Singapore is the only country with an ethnic Chinese majority not to use Chinese as its main language of education and business. English enjoys that role – but here it’s often upstaged by the entertaining, though often baffling, Singlish, a mash-up of English together with the grammatical patterns and vocabulary of Chinese and Malay. Pronunciation is staccato, with final consonants often dropped, so “cheque book” would be rendered “che-boo”. In two-syllable words the second syllable is lengthened and stressed by a rise in pitch: ask a Singaporean what they’ve been doing, and you could be told “slee-PING”.
Conventional English syntax is twisted and wrung, and tenses and pronouns discarded. If you ask a Singaporean if they’ve ever seen a Harry Potter film, you might be answered “I ever see”, while enquiring whether they want to go out to buy something might yield “Go, come back already”. Responses are almost invariably reduced to their bare bones, with words often repeated for stress; request something in a shop and you’ll hear “have, have”, or “got, got”.
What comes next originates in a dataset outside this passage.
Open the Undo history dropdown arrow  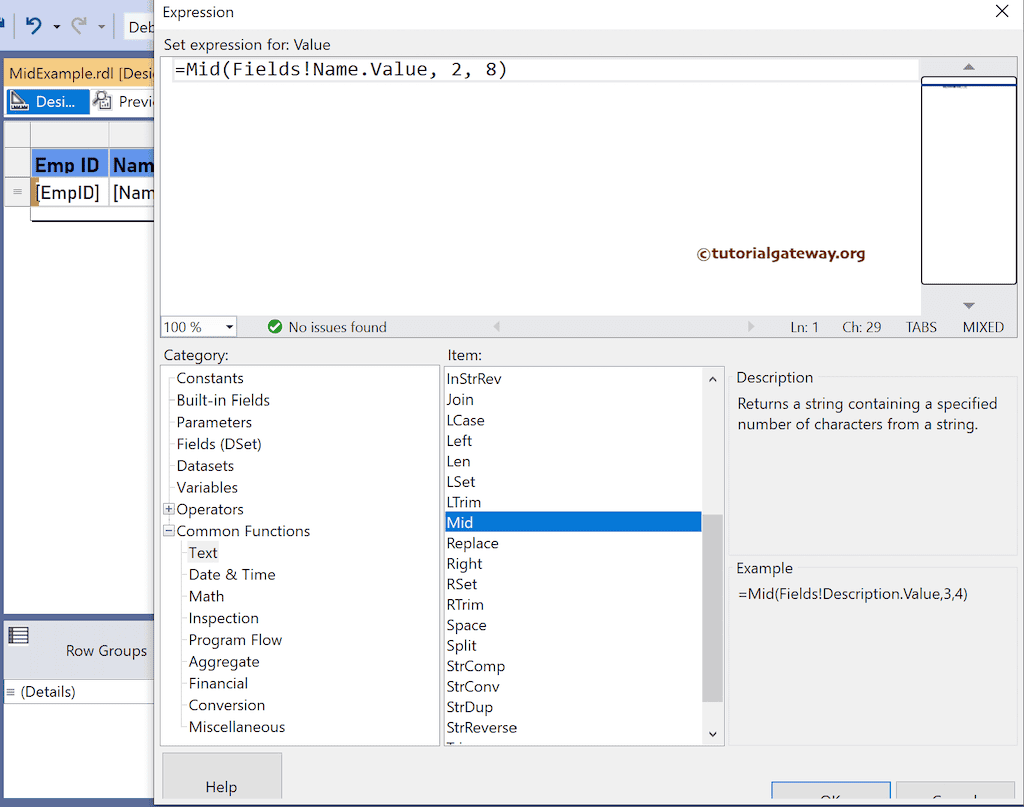pyautogui.click(x=54, y=27)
Exclamations drawn from Malay and Hokkien Chinese complete this pidgin, the most ubiquitous being the Malay suffix “lah”, used to add emphasis to replies, as in: “Do you think we’ll get in for free?” “Cannot lah!” If Singlish has you totally confused, try raising your eyes to the heavens and crying “ay yor” (with a drop of tone on “yor”) – an expression of annoyance or exasperation.
Although these linguistic quirks often amuse foreigners and locals alike, there is much official hand-wringing that poor English could compromise Singapore’s ability to do business globally, so much so that a government-backed Speak Good English movement has been set up to try to shore up standards.